4 Matching Annotations
  1. Dec 2017
    1. It is therefore greatly to be wished, that preliminary schools, either on private or public establishment, would be distributed in districts thro the state, as preparatory to the entrance of Students into the University

      I find it very interesting that the when the Rockfish Gap Report was created, it had the intention of building up UVA to be a highly prestigious institution that would serve as an honor for Virginians to attend. We see this when the authors make a point to distinguish public and private schools as proper preliminary educational programs in order to gain entrance into the University. These schools were not was causally assigned, but rather carefully planned to be in various, spread out locations around the state, which tells us that the authors wanted all of Virginians to be able to attend the great university and become a part of its large and close knit community. It was important to the authors that citizens of Virginia all over the state had an equal opportunity to be able to attend the school, and that in doing so, they would be prepared for the rigorous academic environment that they would become a part of.

    2. Ideology

      When they say “ideology”, what exactly is being taught here? Ideology regarding economics? Religion? Ethics? It is left unclear what the University was attempting at by enlightening their students in ideology. Due to the nature of the report and the historical context, it makes me wonder if any of this so called “ideology” may have been in regards to or relations with racial hatred and discrimination. With the fact in mind that the University did not accept women into the school until the institution was well into the 1900’s, it brings to mind the question of whether or not this ideology may have been sexist in some manner. If so, what steps were taken in reforming it? It would be interesting to learn more about how teaching ideology was actually put into practice.

  2. Oct 2017
    1. What, but education, has advanced us beyond the condition of our indigenous neighbours? and what chains them to their present state of barbarism & wretchedness, but a besotted veneration for the supposed supe[r]lative wisdom of their fathers and the preposterous idea that they are to look backward for better things and not forward, longing, as it should seem, to return to the days of eating acorns and roots rather than indulge in the degeneracies of civilization

      This passage uses a comparison of Jefferson and his scholars to people of lesser education in order to emphasize and exemplify the importance of learning and seeking knowledge to the advancement and progression of the human race. Jefferson is most likely referencing the Native Americans here and their traditional practices throughout daily life to explain why choosing to accept what has been taught for generations is making the wrong choice. He rather harshly pleads his desire for students and professors to go forth and challenge their ideals, propose opposing views to their own, in order to learn more about themselves and the world around them. He denounces the idea “to look backward for better things and not forward” as “preposterous” for he firmly believes in the positive outcomes of trusting the process of learning. This relates to my engagement class because we discuss topics of the New Testament, and how some things that were widely accepted as fact, such as the idea that slavery is moral, have drastically changed over time. If people never opened up to the idea that every human should be treated equally, we would still be stuck in a time where skin color was the only factor determining social status. Although true equality has not been reached, it is clear that we have made immense progress as a nation, which would not have occurred if people stuck with old thinking.
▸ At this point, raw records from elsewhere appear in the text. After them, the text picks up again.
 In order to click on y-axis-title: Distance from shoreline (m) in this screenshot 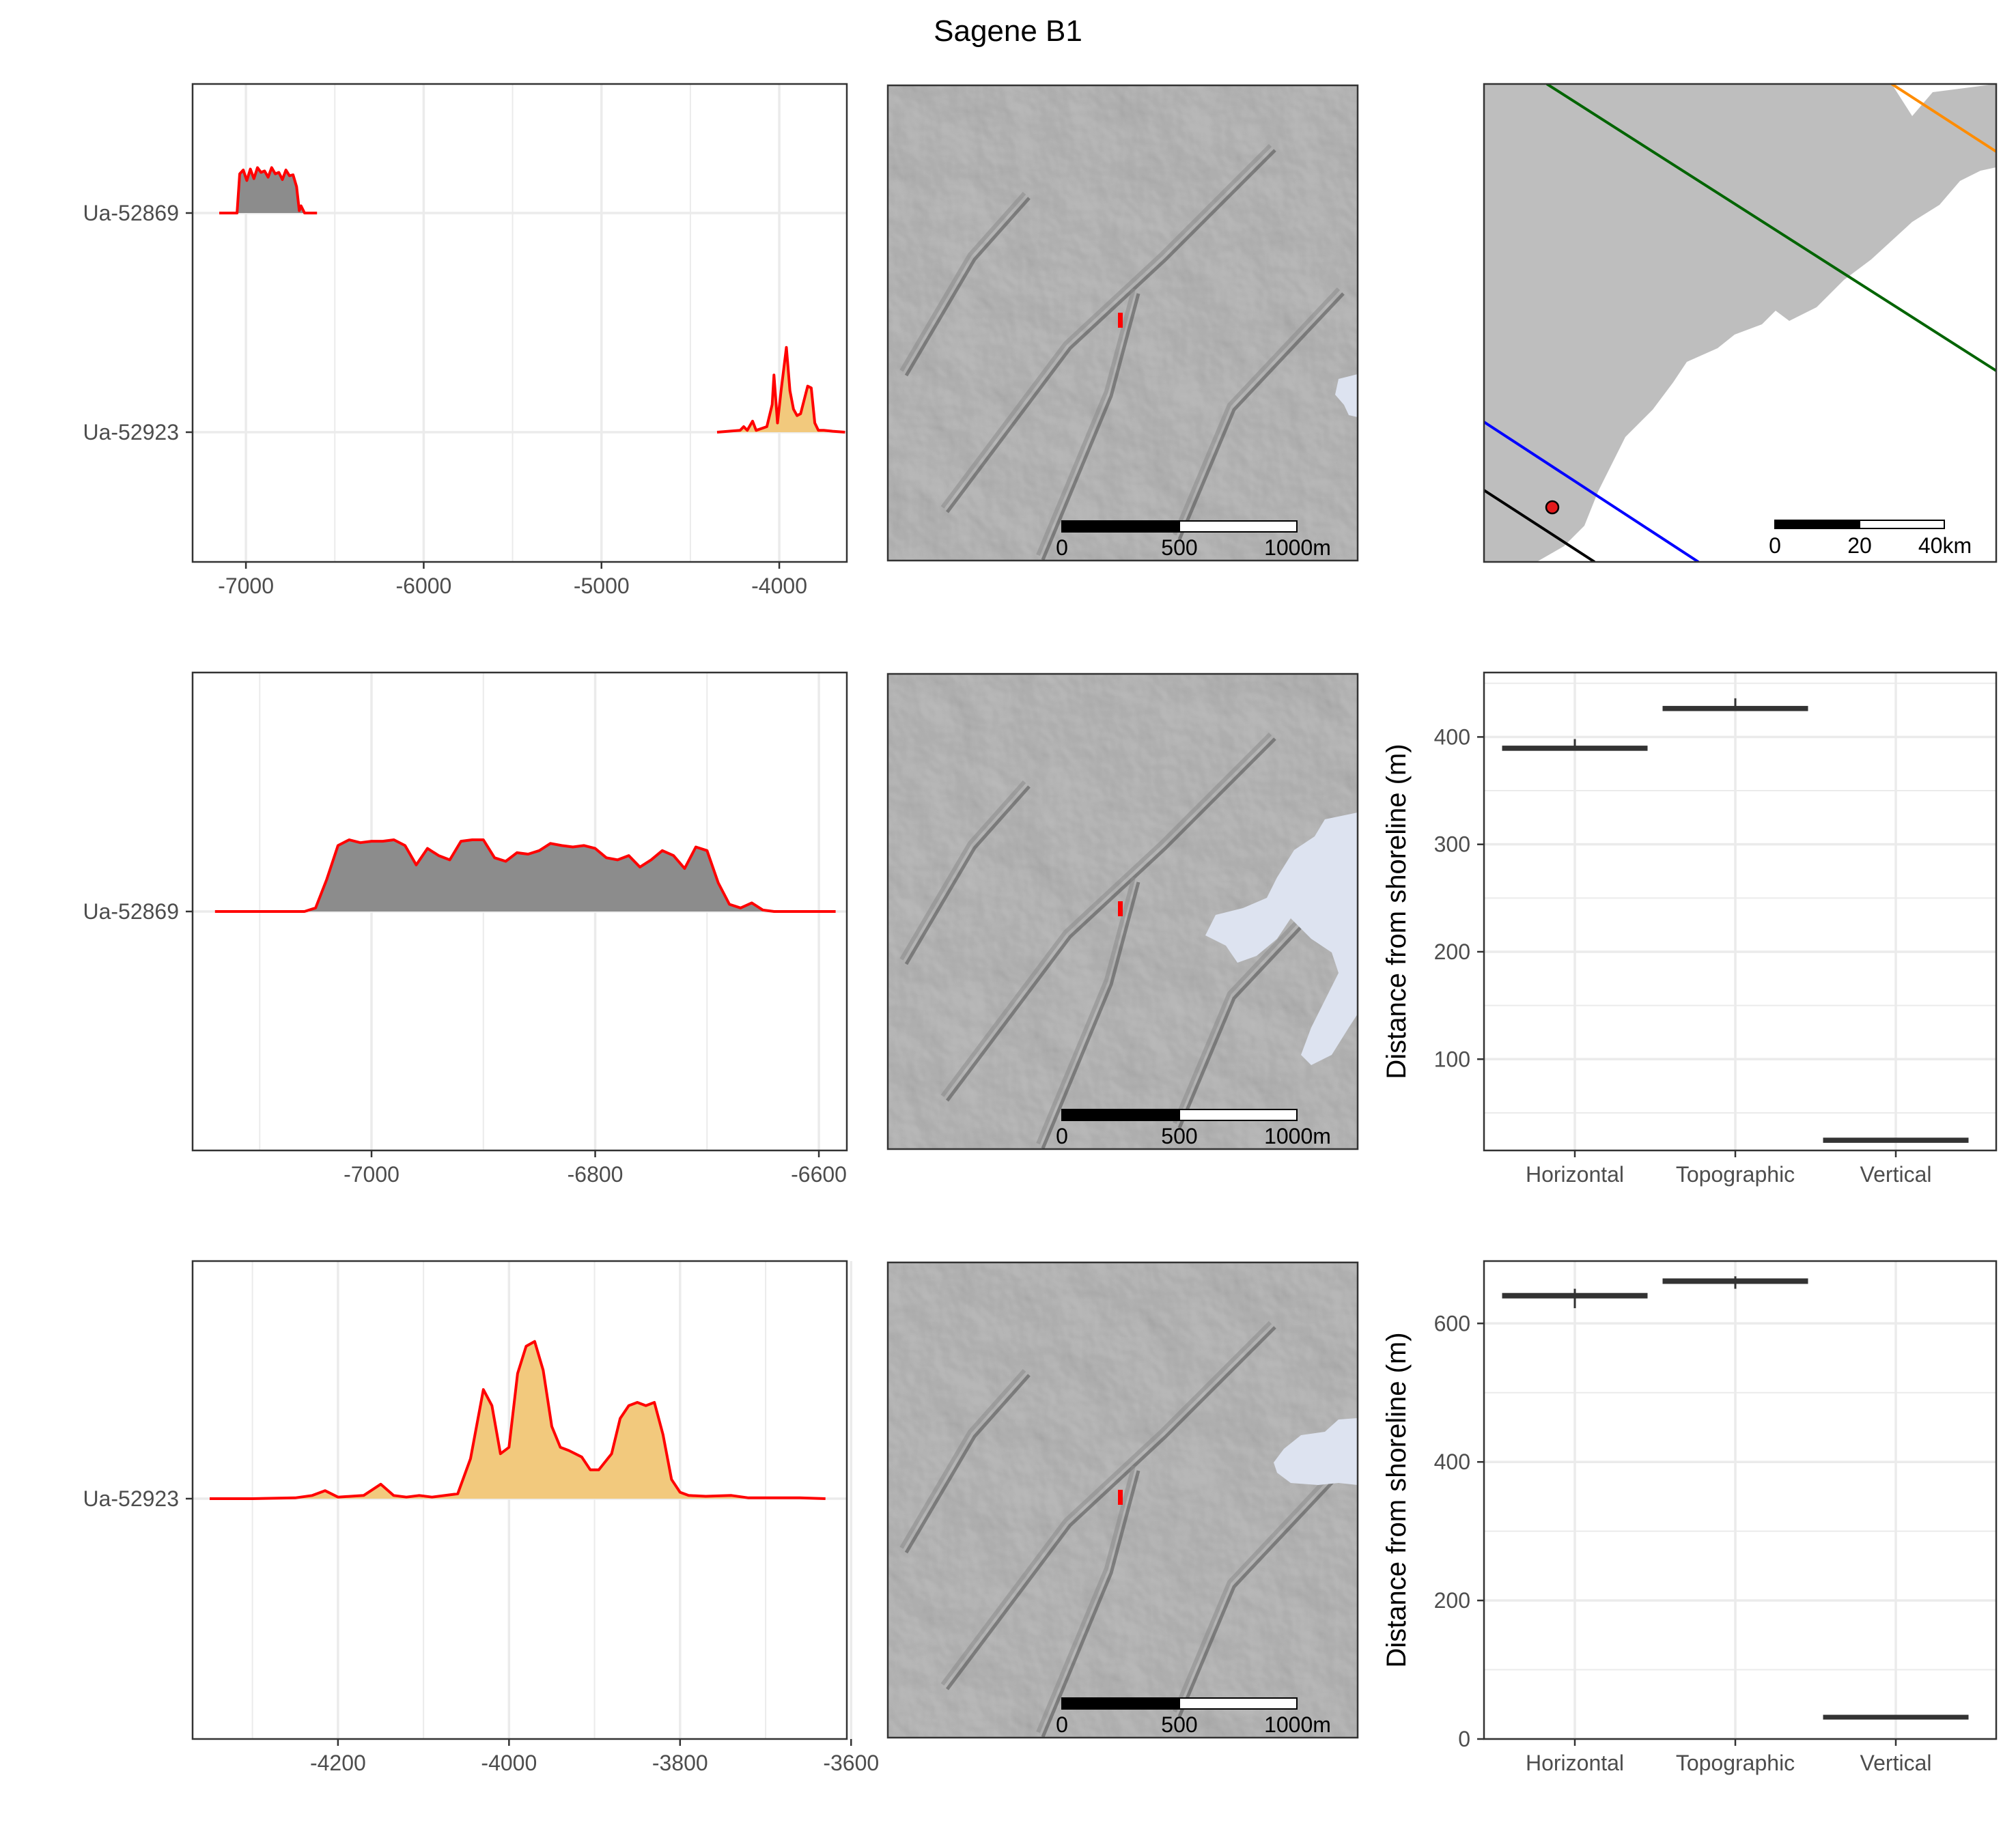, I will do `click(1397, 1500)`.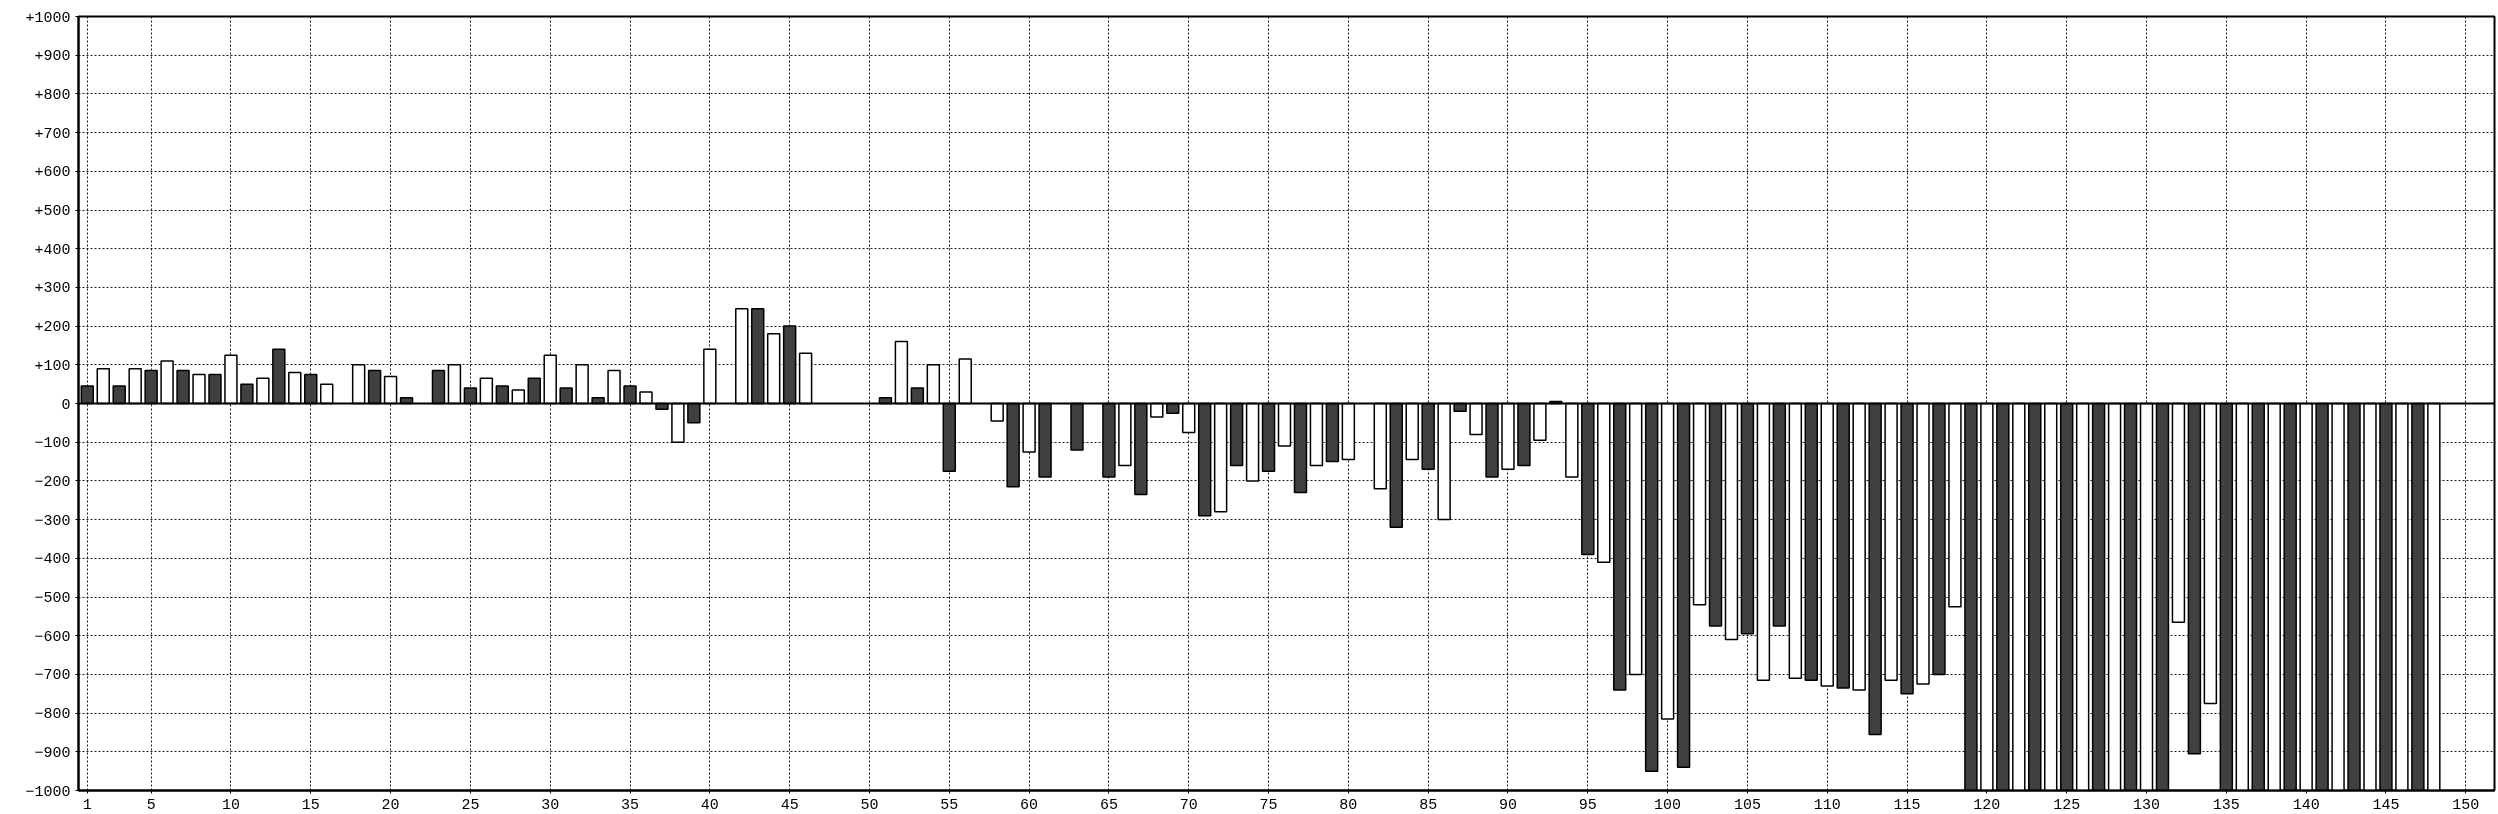 This screenshot has width=2498, height=814. Describe the element at coordinates (52, 637) in the screenshot. I see `y-tick-label: −600` at that location.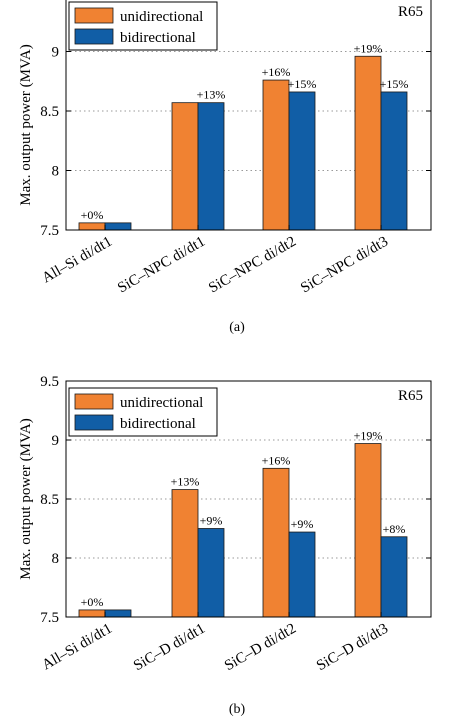  What do you see at coordinates (238, 710) in the screenshot?
I see `figure-caption: (b)` at bounding box center [238, 710].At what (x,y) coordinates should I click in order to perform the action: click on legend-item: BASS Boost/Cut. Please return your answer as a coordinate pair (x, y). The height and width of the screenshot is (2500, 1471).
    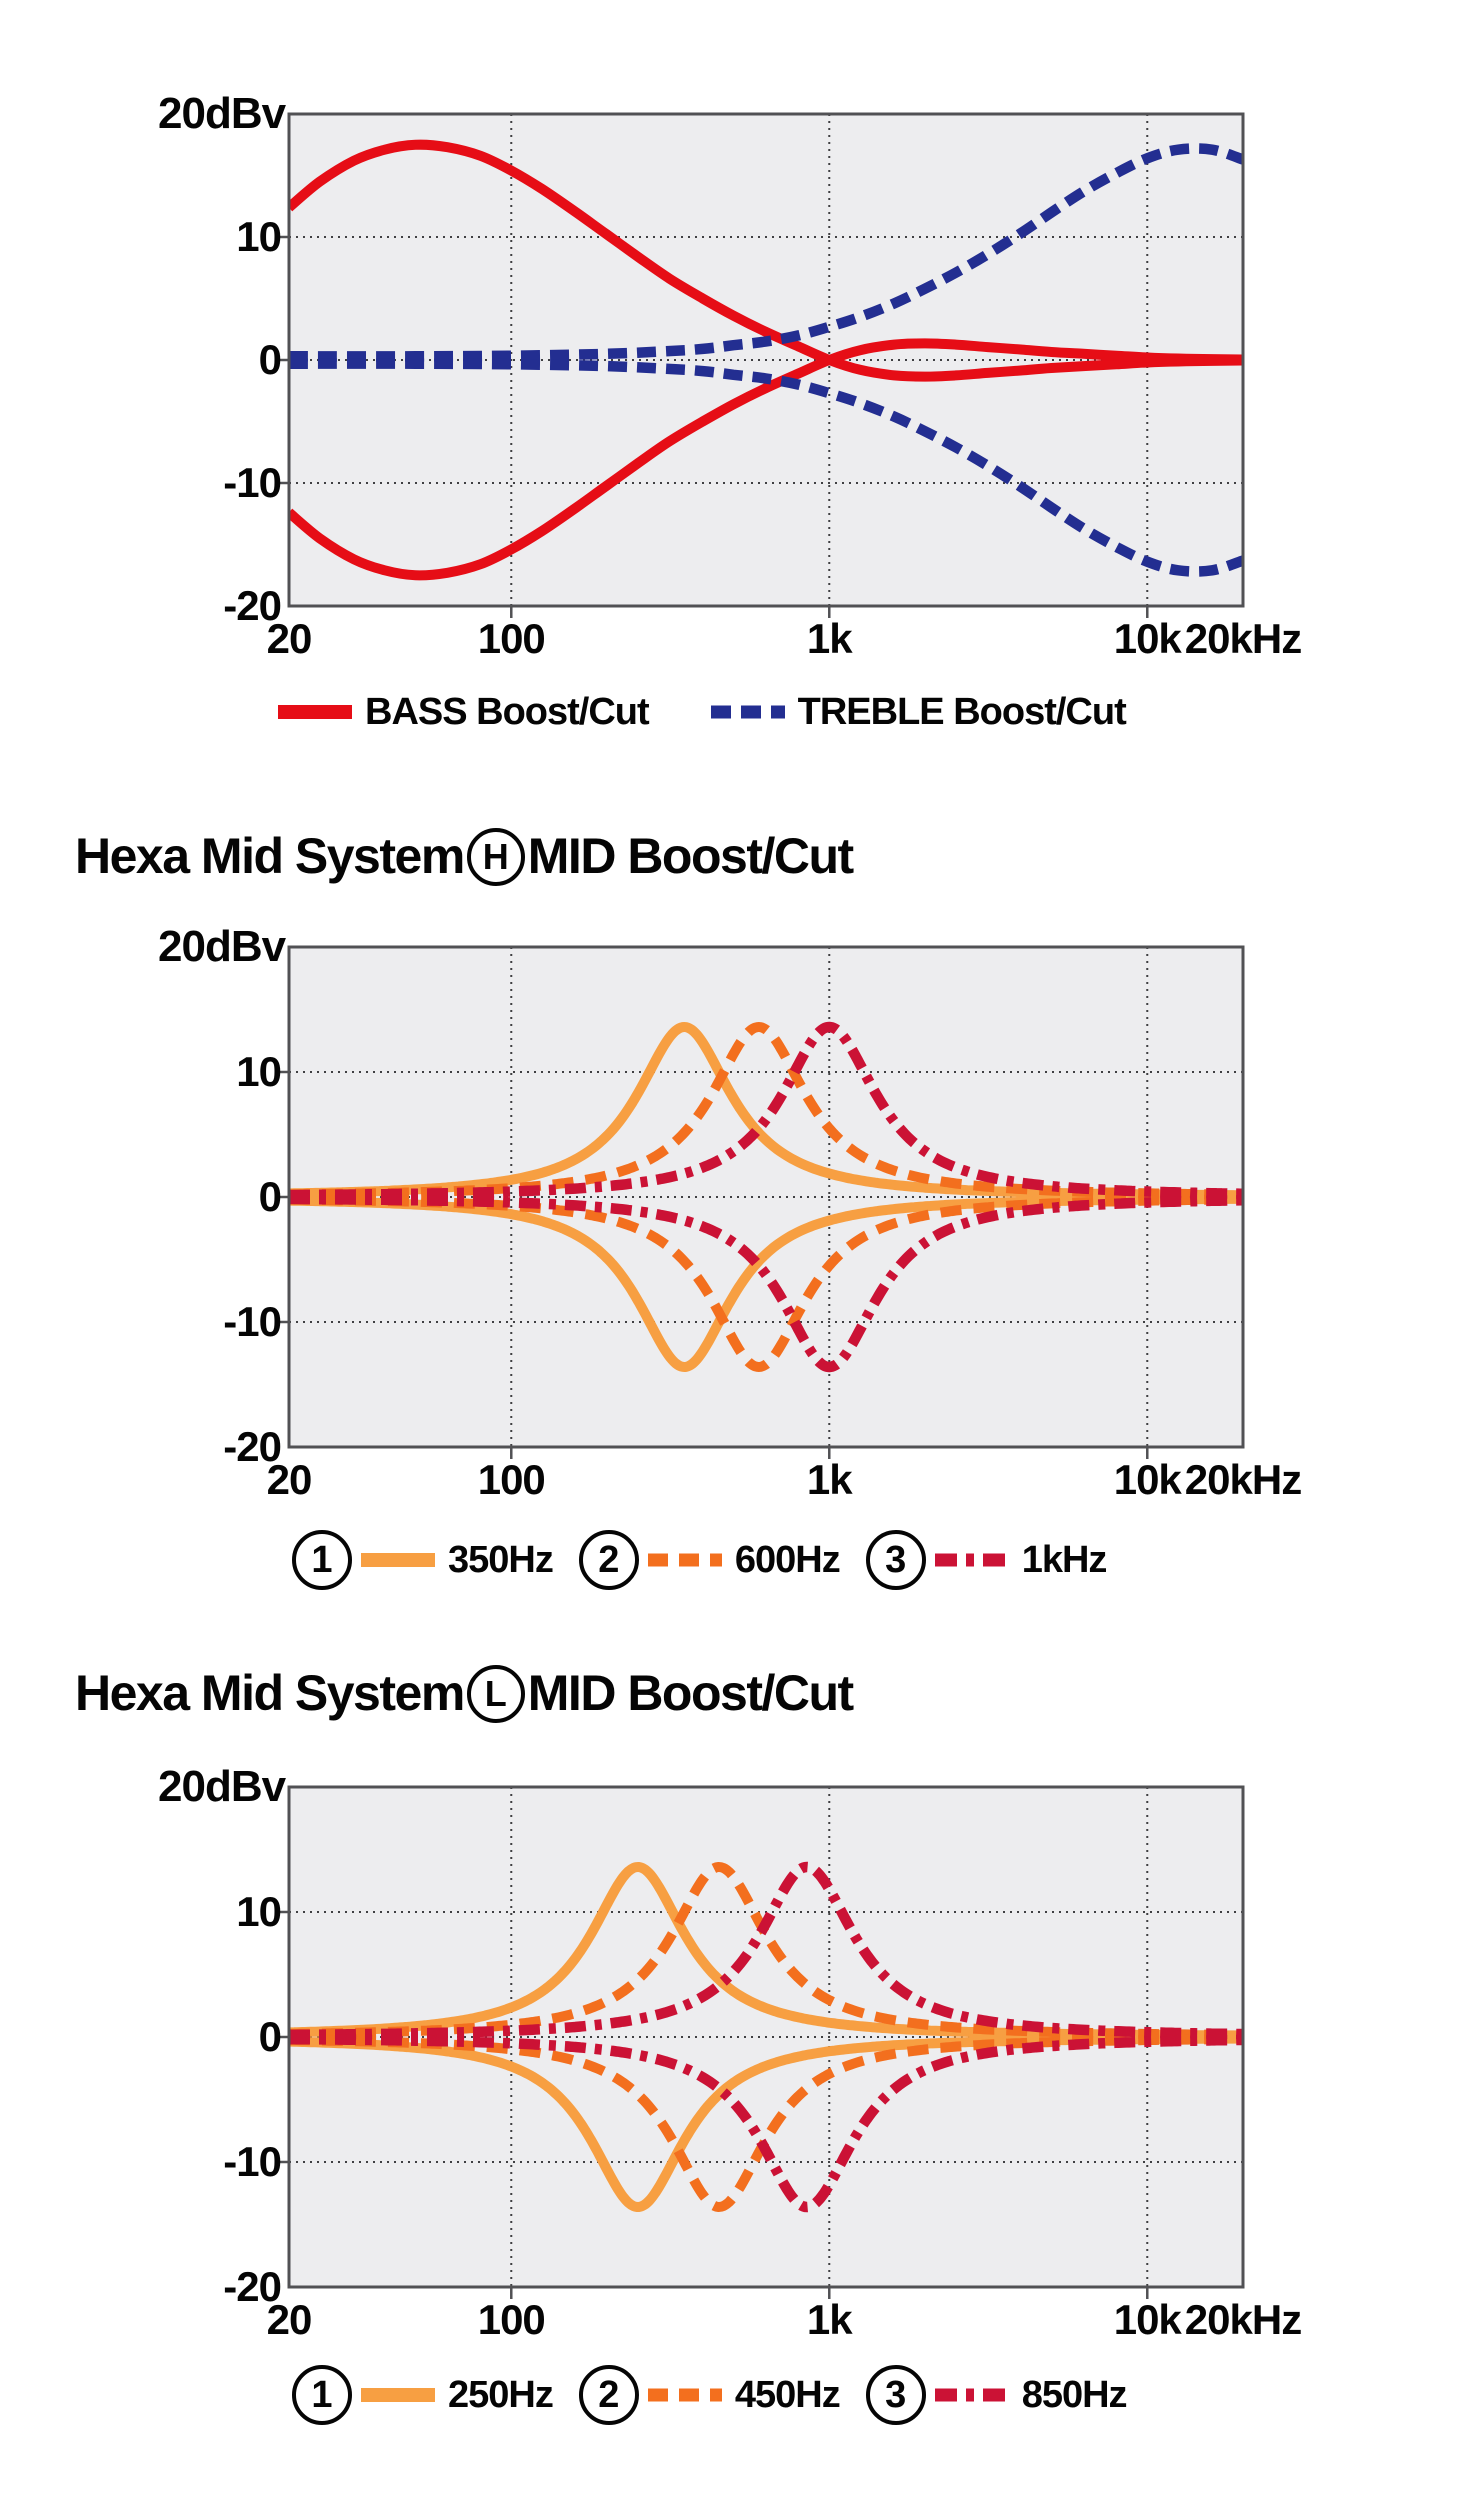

    2. arranged at proper distances on each side of a lawn of a proper breadth, & of indefinite extent in one direction at least, in each of which should be a lecturing room with from two to four apartments for the accommodation of a professor and his family: that these pavilions should be united by a range of Dormitories, sufficient each for the accommodation of two students only,

      I found it very interesting that Jefferson thought it crucial to construct the lawn and the range in the exact physical formation, “arranged at proper distances on each side of a lawn of a proper breadth, & of indefinite extent in one direction at least…”, that we see today. The equal distances and congruent structures of the lawn rooms and pavilions were most likely intended to bridge the gap between students and professors of different backgrounds. Jefferson had a larger goal in mind than just putting students at the geographic heart of the university. He wanted to create an environment where UVA students could learn from one another, broaden each other’s perspectives, and embrace new ideologies and cultures. Jefferson was trying to push traditional boundaries of his time by making UVA a place where students and professors gained experience and knowledge from one another. This type of housing accommodation was created with the intention of connecting peers on a level beyond strictly intellect. This connects back to my engagement class in the sense that when people read the Bible, they sometimes come about with radically different interpretations of the same exact verses. However, putting us all together in one class discussing the same lines helps us all gain a new perspective which we did not come in with before.